In 1977 the secretary of the BAO began writing to the chairs of the orthodontic societies to seek a possible merger. It was not until 1982 that the chair of the BSSO, Jeffery Rose, called a meeting of all the chairs and secretaries to discuss it further. In 1986 they held a joint conference but it was a further eight years before they finally merged as the British Orthodontic Society with David DiBiase as chair and Rose as president.

Special Services for Dentists

Not all special services are needed by patients; some are established to support dentists. It is thus opportune to consider a number of defence organisations and friendly societies.

The main defence organisations are The Dental Defence Union, Dental Protection Ltd and The Medical and Dental Defence Union of Scotland. Their roles are to support dentists (and now hygienists and therapists) to achieve a high standard of practice, protect their professional interests, give clinicians expert medico-legal advice and indemnify them against claims of negligence. Amongst the types of advice given are issues of consent, confidentiality and ethics. They are mutual, non-profit organisations owned by their members. They are thus not insurance companies and there are no shareholders.

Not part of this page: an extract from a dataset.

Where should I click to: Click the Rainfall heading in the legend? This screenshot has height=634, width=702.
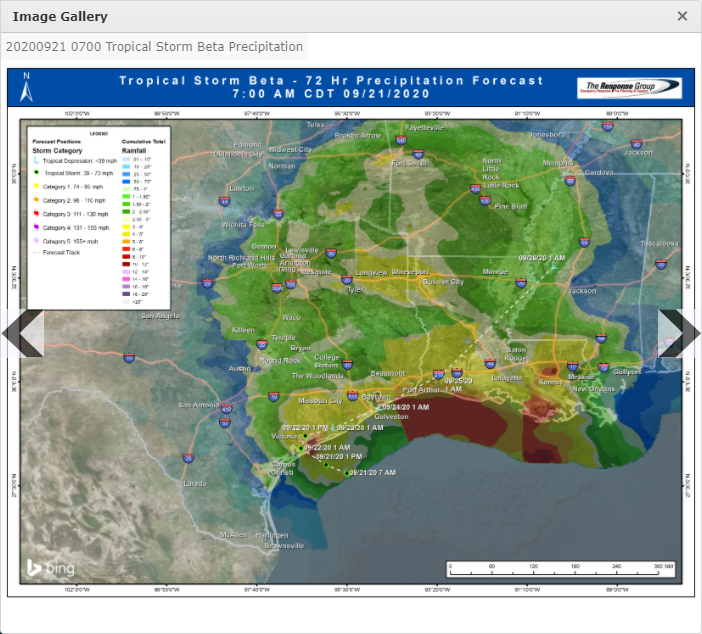pos(134,150)
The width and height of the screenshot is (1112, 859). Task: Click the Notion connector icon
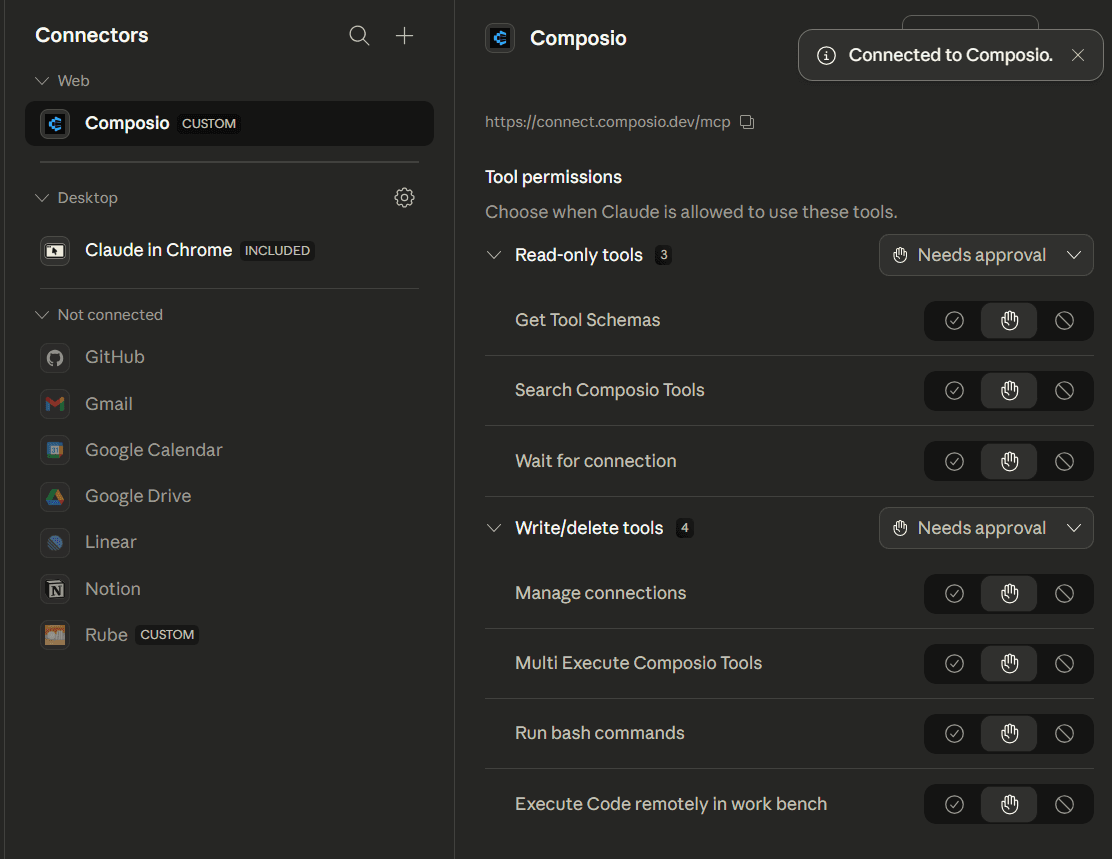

Before these defence organisations were established Victorian doctors grouped together for mutual support when legal costs arose. The Medical Defence Union was established in 1885 as the first protection organisation after a doctor was wrongly imprisoned for assaulting a patient. It initially aimed to protect the reputations of doctors but by 1924 cover was extended for legal fees and to indemnify for compensation payments. Dentists were included in 1942. The DDU became the specialist dental division of the MDU in 1994. Dental Protection was set up in 1989 to serve the needs of dentists as a division of the Medical Protection Society, itself founded in 1892. The MDDUS was set up in 1902.

The friendly societies are: The Dentists' Provident Society, The Dentists' & General Mutual Benefit Society and The Medical Sickness Society. They first arose in the early 20th century as dentists became worried about the financial risks associated with disability, sickness or accident and the need for a secure income in old age. The concept of an organisation for the benefit of the members of the BDA was raised by Cale-Matthews at the Association's 1907 annual meeting. As a result, the DPS was founded in the following year by a group of dentists headed by Cale-Matthews. The D&G was formed in 1927 to protect the incomes of dentists but its membership now includes a wide range of professions. It specialises in income protection insurance.